In an aspect, the ionic liquid cation can comprise an allylmethylimidazolium, an ethylmethylimidazolium, (1-(2-cyanoethyl))-3-methylimidazolium, a propenylmethylimidazolium, a propargylmethylimidazolium, a butylmethylimidazolium, a butylmethylpyridinium, and the like, as well as any combination thereof. Additionally or alternatively, the ionic liquid anion can comprise bis(trifluoromethanesulfonyl)imide, hexafluorophosphate, trifluoromethanesulfonate, dicyanamide, tetrafluoroborate, thiocyanate, nitrate, sulfonate, methylsulfate, and the like, as well as any combination thereof.
In another aspect, the ionic liquid cation can comprise (1-(2-cyanoethyl))-3-methylimidazolium and/or an allylmethylimidazolium (e.g., N,N-allylmethylimidazolium); alternatively, the ionic liquid cation can comprise (1-(2-cyanoethyl))-3-methylimidazolium; alternatively, the ionic liquid cation can comprise an allylmethylimidazolium; or alternatively, the ionic liquid cation can comprise N,N-allylmethylimidazolium. Additionally or alternatively, the ionic liquid anion can comprise bis(trifluoromethanesulfonyl)imide.

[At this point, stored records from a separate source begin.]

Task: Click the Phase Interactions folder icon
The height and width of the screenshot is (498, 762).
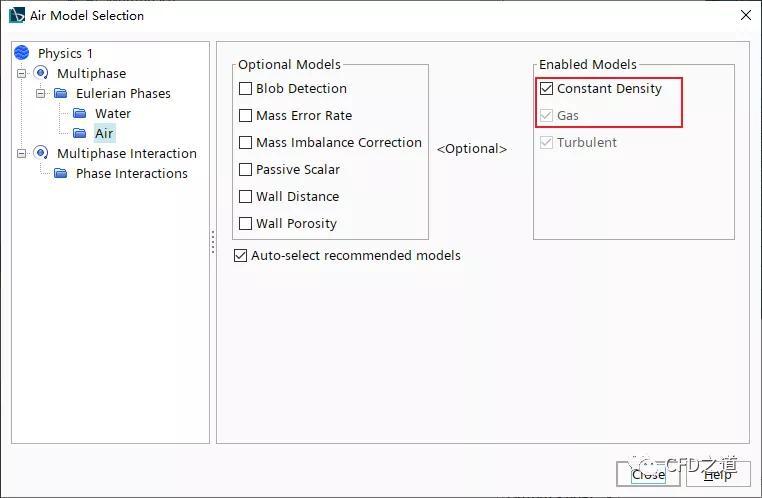Action: point(61,173)
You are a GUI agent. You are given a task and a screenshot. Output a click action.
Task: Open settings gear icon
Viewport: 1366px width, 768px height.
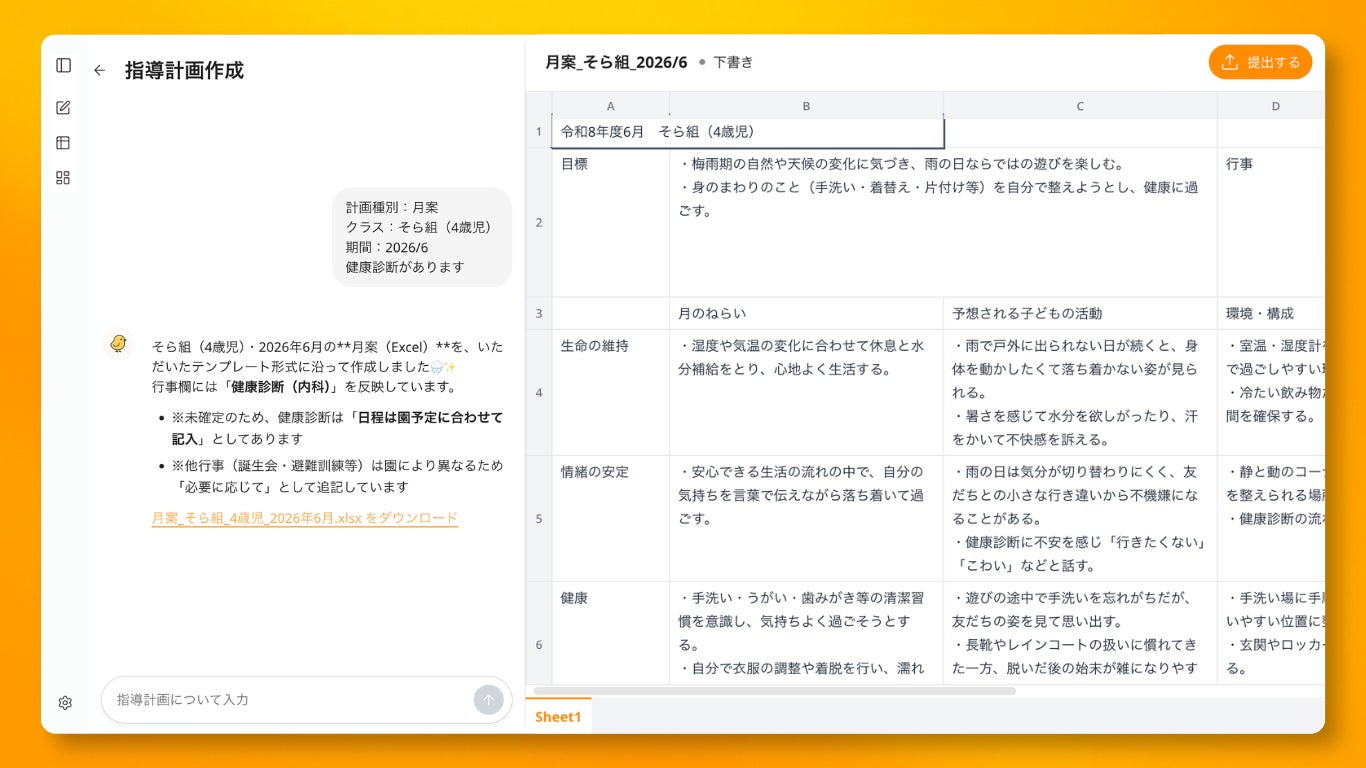coord(65,703)
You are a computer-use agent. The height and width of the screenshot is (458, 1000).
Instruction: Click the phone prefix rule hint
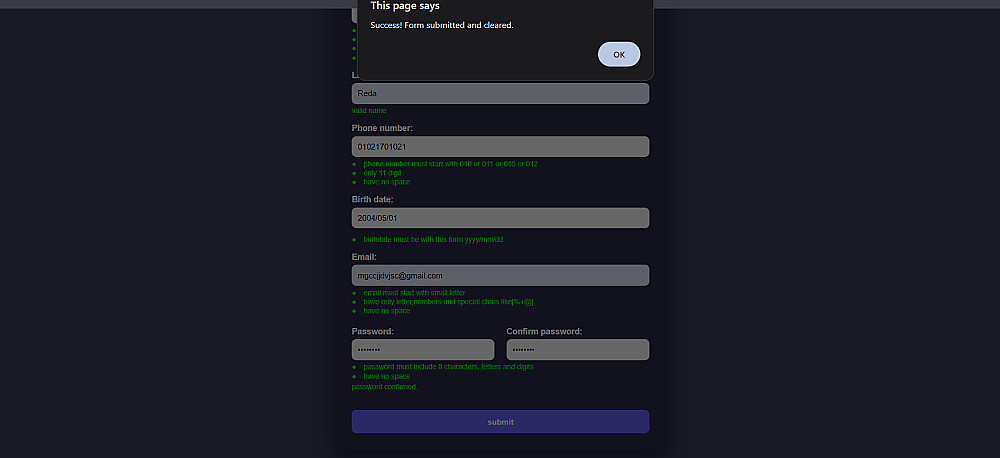450,164
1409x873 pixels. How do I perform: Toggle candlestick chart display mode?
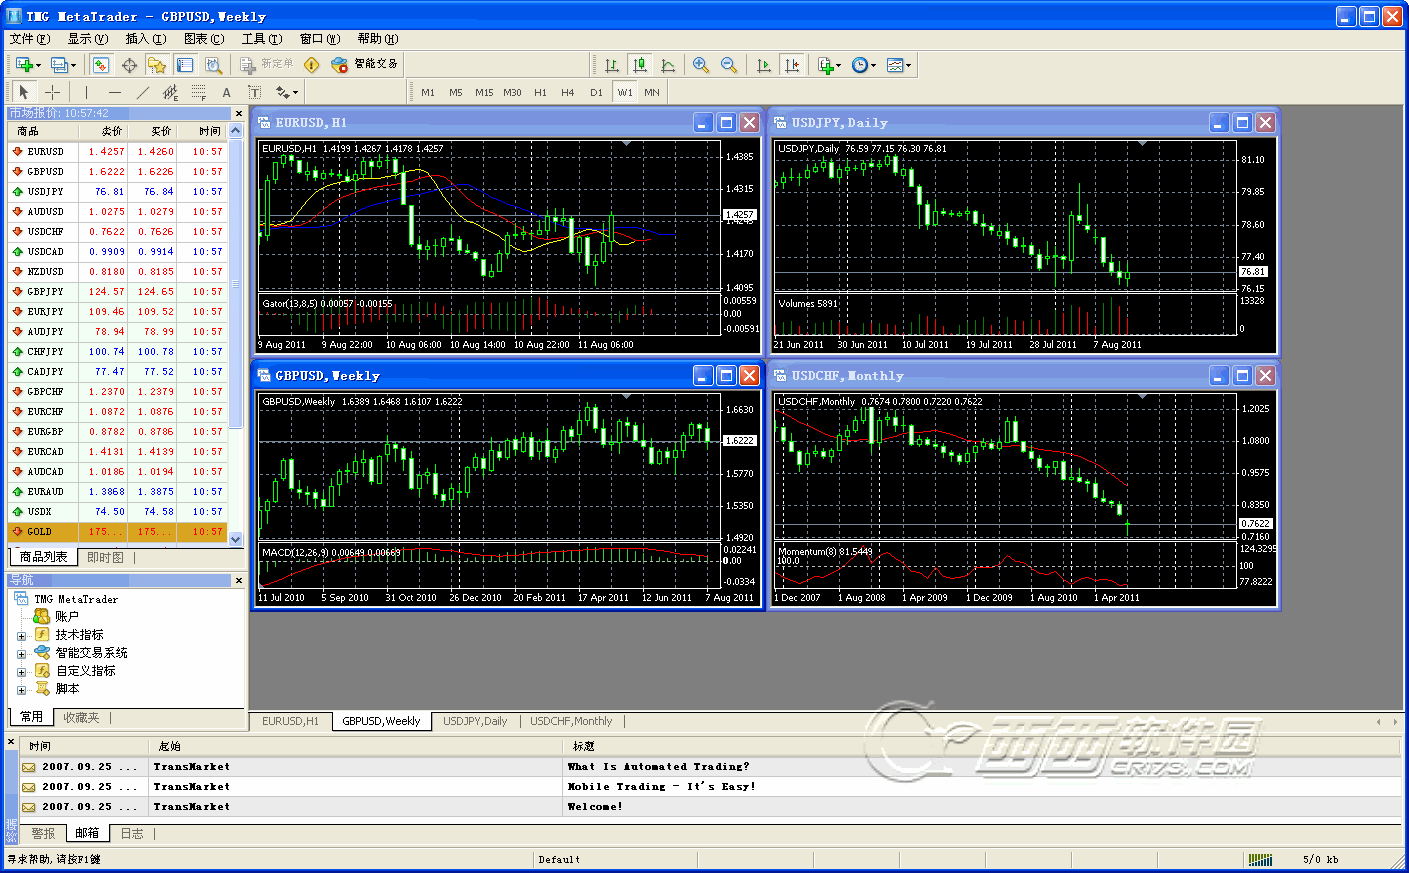coord(640,65)
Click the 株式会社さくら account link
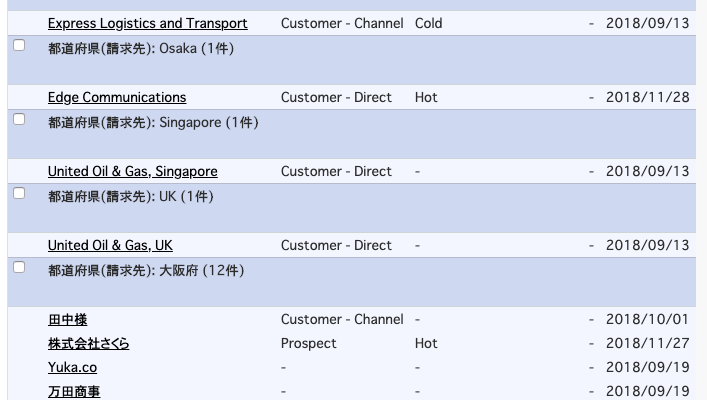This screenshot has height=400, width=707. tap(88, 343)
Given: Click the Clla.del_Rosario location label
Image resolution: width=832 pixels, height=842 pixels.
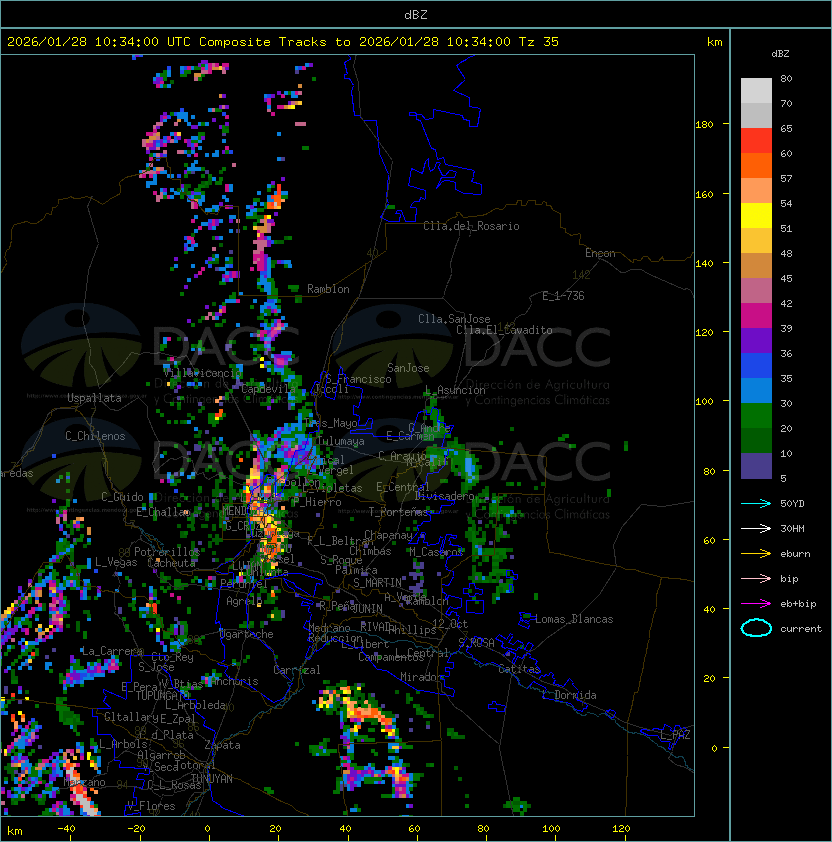Looking at the screenshot, I should (x=471, y=226).

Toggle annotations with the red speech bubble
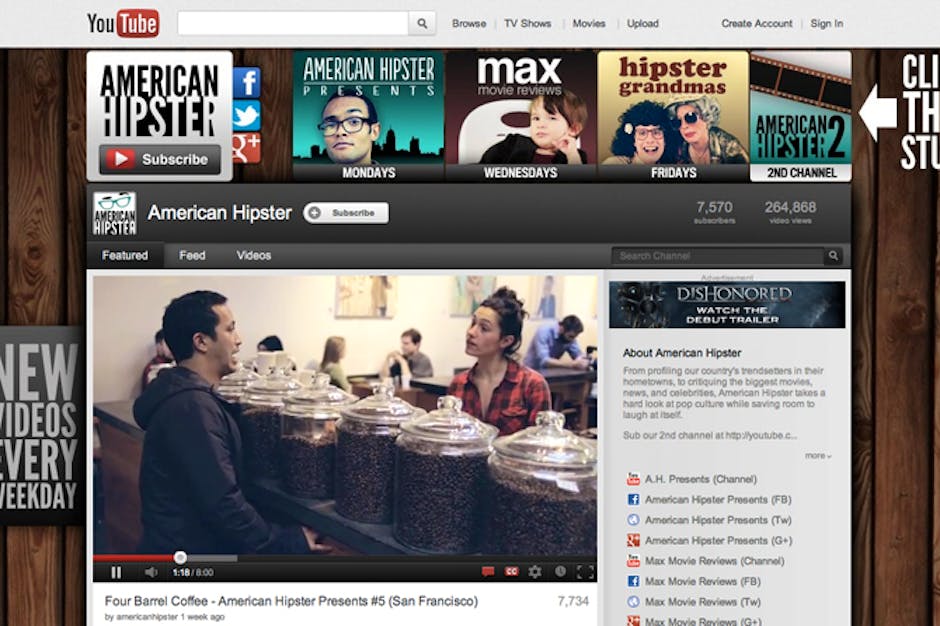(488, 572)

The ionic liquid cations and anions are not limited solely to the selections disclosed hereinabove. Other suitable ionic liquid cations and anions are provided in U.S. Pat. Nos. 10,227,274, 9,732,016, and 9,238,193.
The metal-containing ionic liquid composition, in addition to the ionic liquid, contains a metal cation. Suitable metal cations can include, but are not limited to, a copper cation, a silver cation, a gold cation, a platinum cation, a palladium cation, an iridium cation, a rhenium cation, an alkali earth metal cation, and the like, as well as combinations thereof. In a particular aspect, the metal cation can comprise a copper cation, or a silver cation, or both copper and silver cations. For instance, the metal cation can comprise Cu(I), Ag(I), or both.
In certain aspects, the metal cation can be provided and present within the metal-containing ionic liquid composition as a metal salt comprising the metal cation and an anion. On loading the metal cation into the ionic liquid, the ionic liquid cation may exchange with the metal cation, thereby forming a metal complex between the ionic liquid anion and the metal cation. Advantageously, the metal cation can be provided as a salt or complex of the metal cation and an anion identical to the ionic liquid anion. For instance, Cu(I) bis(trifluoromethanesulfonyl)imide is an illustrative example of a metal salt that can be used to form the metal-containing ionic liquid composition. Other suitable ionic liquids that contain metal cations are disclosed in U.S. Pat. Nos. 10,227,274, 9,732,016, and 9,238,193.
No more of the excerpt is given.